Not trying to hi-jack this thread but I see people that might know so I'm going to ask: Can anyone here explain why MXE is no longer produced by anyone? Did the materials needed start being watched closely? With the popularity of it I figured there would be chemists all over producing small batches like they do with MDMA.

 

[JoEhJoEh]

You are absolutely right, guys, it IS fucking dangerous. But that's me. I always want/need something which is calming me down because of my ADHD. I want to feel calm, without that motor that is running 24/7, without myself running around all the time...

Why do you think I'm into Benzos so much? Because they are calming me down.

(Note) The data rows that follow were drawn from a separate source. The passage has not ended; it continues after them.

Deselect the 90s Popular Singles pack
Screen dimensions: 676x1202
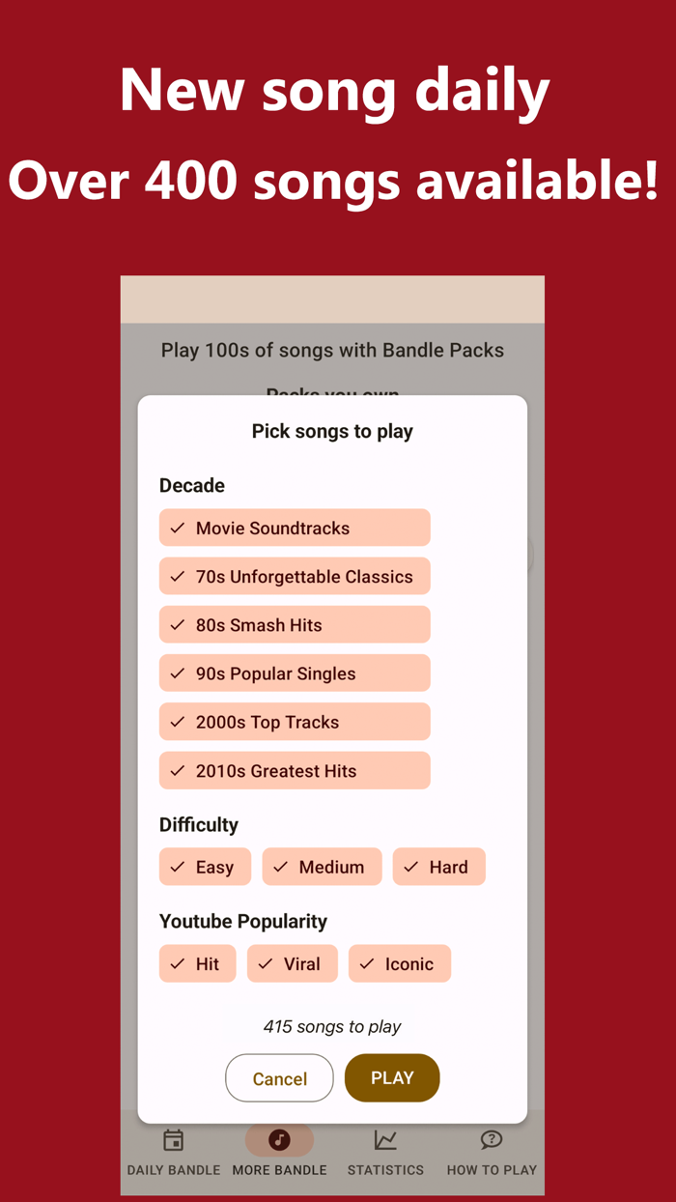tap(294, 673)
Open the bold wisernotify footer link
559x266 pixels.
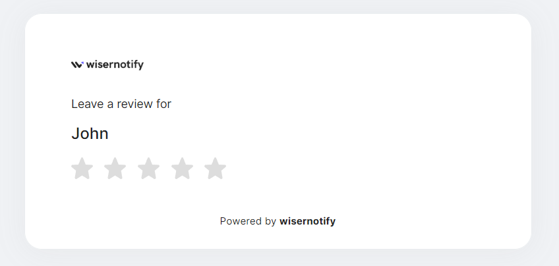tap(307, 221)
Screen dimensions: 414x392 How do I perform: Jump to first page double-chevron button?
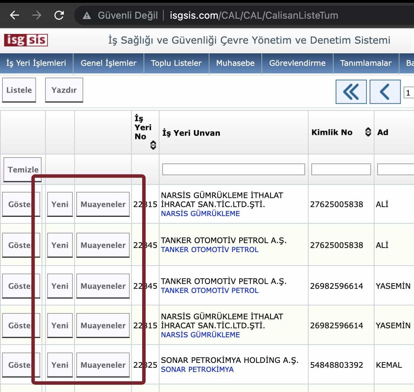pyautogui.click(x=351, y=92)
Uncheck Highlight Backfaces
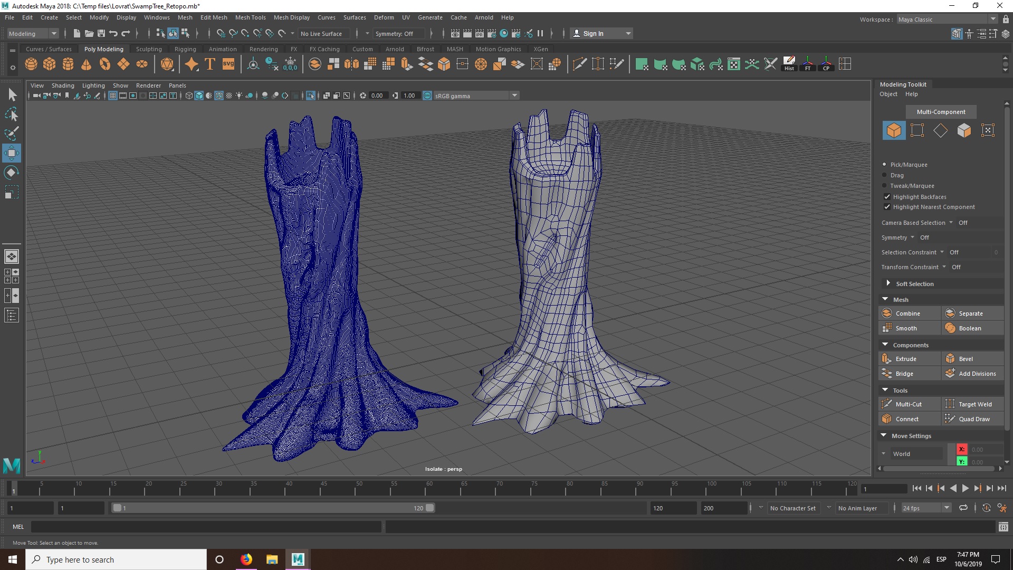The image size is (1013, 570). [x=887, y=197]
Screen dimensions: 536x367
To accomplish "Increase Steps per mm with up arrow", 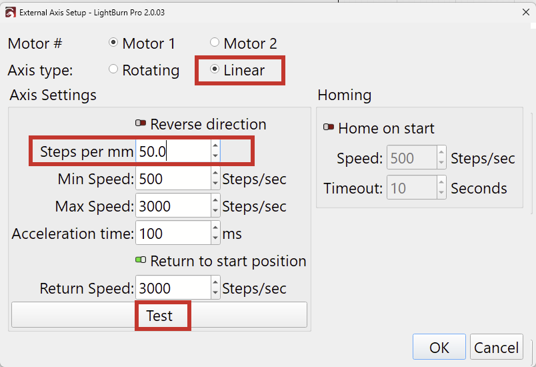I will click(215, 146).
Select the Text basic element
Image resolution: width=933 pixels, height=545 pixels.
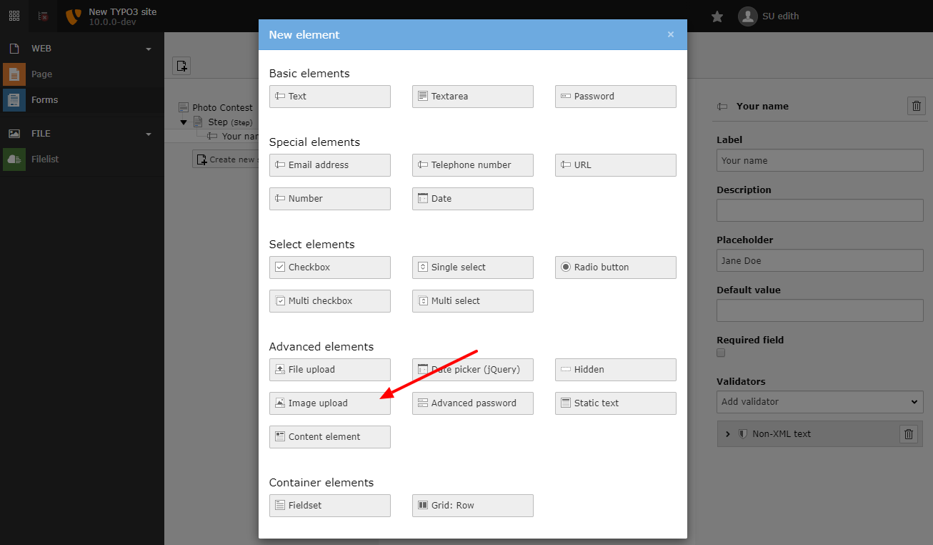click(329, 96)
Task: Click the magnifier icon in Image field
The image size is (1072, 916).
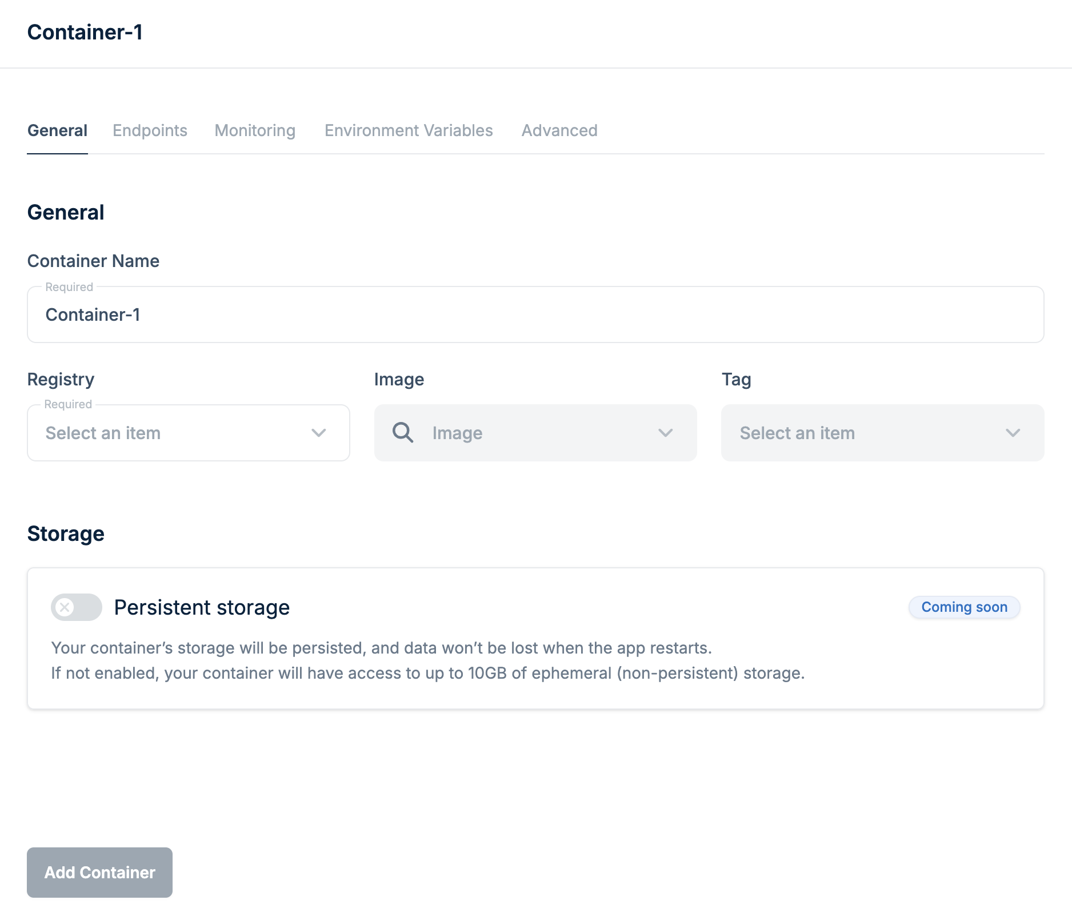Action: pos(403,433)
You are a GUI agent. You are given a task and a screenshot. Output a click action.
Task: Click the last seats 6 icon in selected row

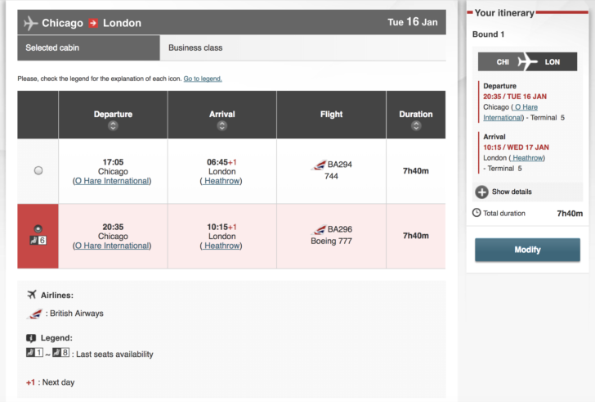pyautogui.click(x=38, y=240)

It's such a nice feeling when you are your life long not used to it. That it's the false way - I know. But I do it. THC is perfect but after 23 years smoking before going to bed I also have a tolerance like hell.

Then I saw this shop that sells Nembutal. I did not yet order anything, but I'm very much into it....

Sorry, bad day today.

JJ

 

[HeadphonesandLSD]

Did you see it sold as power or liquid? I've only seen it sold as liquid with insane mark-up. I figured the mark-up was so high because they'd taking advantage of people that are only going to buy it once. If you do get it I'd be interested in reading a report just make sure you're very careful about it. I see you're fully aware of its main use in humans.